Each and every time I was diagnosed with cancer there was a short amount of time while waiting for the biopsies or test results when there was a distinct possibility my life would come to an end much quicker than I thought. My mortality would simply smack me along side the head. Somehow it's taboo, and I was a bit in denial that my life is very short and a tremendous gift. Awareness of my physical mortality gave me a swift kick in the behind to live my life fully. Folks, every day is truly a gift. As I continue through my journey, my mind could easily be consumed with worries about what the future holds and thoughts about the past--Why me? What could I have possibly done to deserve this? I could easily be filled with loads of fear and anxiety. It was imperative that I remain true to my authentic self and thrive.
4. The Reality: Love Always Conquers Fear.
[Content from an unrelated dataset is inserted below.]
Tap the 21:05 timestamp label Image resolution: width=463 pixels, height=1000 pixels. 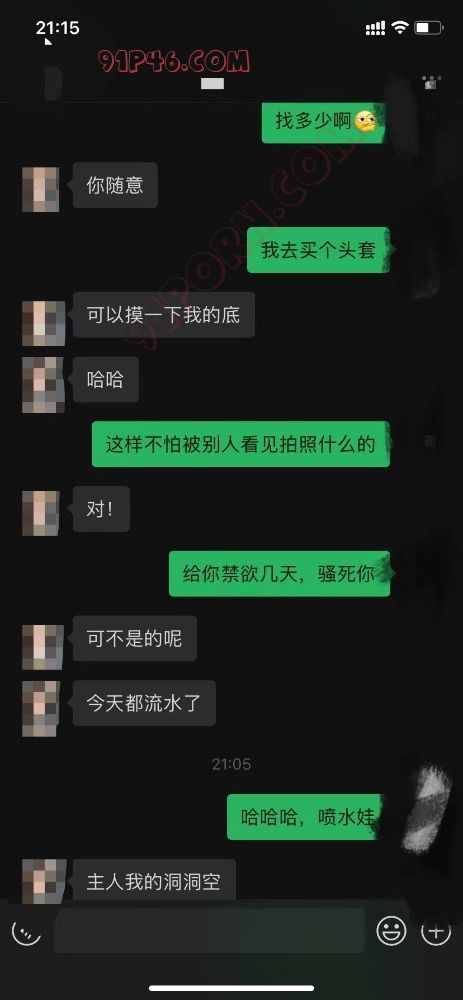pos(231,763)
I had never experienced such a feeling of presence. I feel so utterly aware of what truly matters in life and just how much I have to be grateful for in life. When you are diagnosed five times with malignant cancer in your body, all the petty stuff that fills our everyday lives and relationships falls away, and all that remains is simply love. I have never felt fear in the same way since I have been diagnosed now with lupus and Alzheimer's diseases in the last couple years. The love I have recieved from my wonderful wife and five chihuahuas has stepped up to envelope me, and my fears have dissolved. Whenever fear comes to meet you in life, attempt to flip it around and find love. Consider all that you love and everyone who loves you. Like myself, you may find fear dissipates immediately. 
As a grandfather of three small little ones, I am so used to putting myself last and forgetting to look after my needs. After my last bout against renal cell carsinoma, requiring the removal of my right kidney, I have tried to put myself on a journey of healing, prayer and faith. I have tried to really make myself a priority, not really knowing exactly how much time I realistically have left here. I must take the time to give myself love. I have never really taken time to heal and nurture myself in life. Not only is it important for yourself but for those around you as well. The ripple effect it has had on my kids, grandkids, my family, and friends has been profound. Everything starts with your relationship with yourself. Accept love, and be kind to yourself always and forever.
In some bizarre ways I feel almost grateful to have battled cancer five times and be going through my current ordeals. Somehow it has shown me to step past fear and be invincible. When I first was diagnosed with the "C" word, I simply didn't know how to deal with the experience. I couldn't even begin to talk to my family and friends about the diagnosis. I lost a lot of weight and sleep. Finally, I went to counseling at the hospital where I was being treated, and I got myself energized. "You don't have to go through cancer alone" is my message to people newly diagnosed with any variety of cancer. Make certain that you always have someone to lend you an ear. Praying and talking helped restore my energy and positive attitude during all five of my cancer battles. 
Please let my story remind everybody who reads it that every person touched by cancer has a unique story to tell. We are making progress together every day to save lives and create a world with less cancer and more birthdays. It has been an honor to share my personal story with you. My prayer is that somewhere along the line of my story, you will have felt hope and strength. I am no longer merely surviving, with God's grace I am thriving!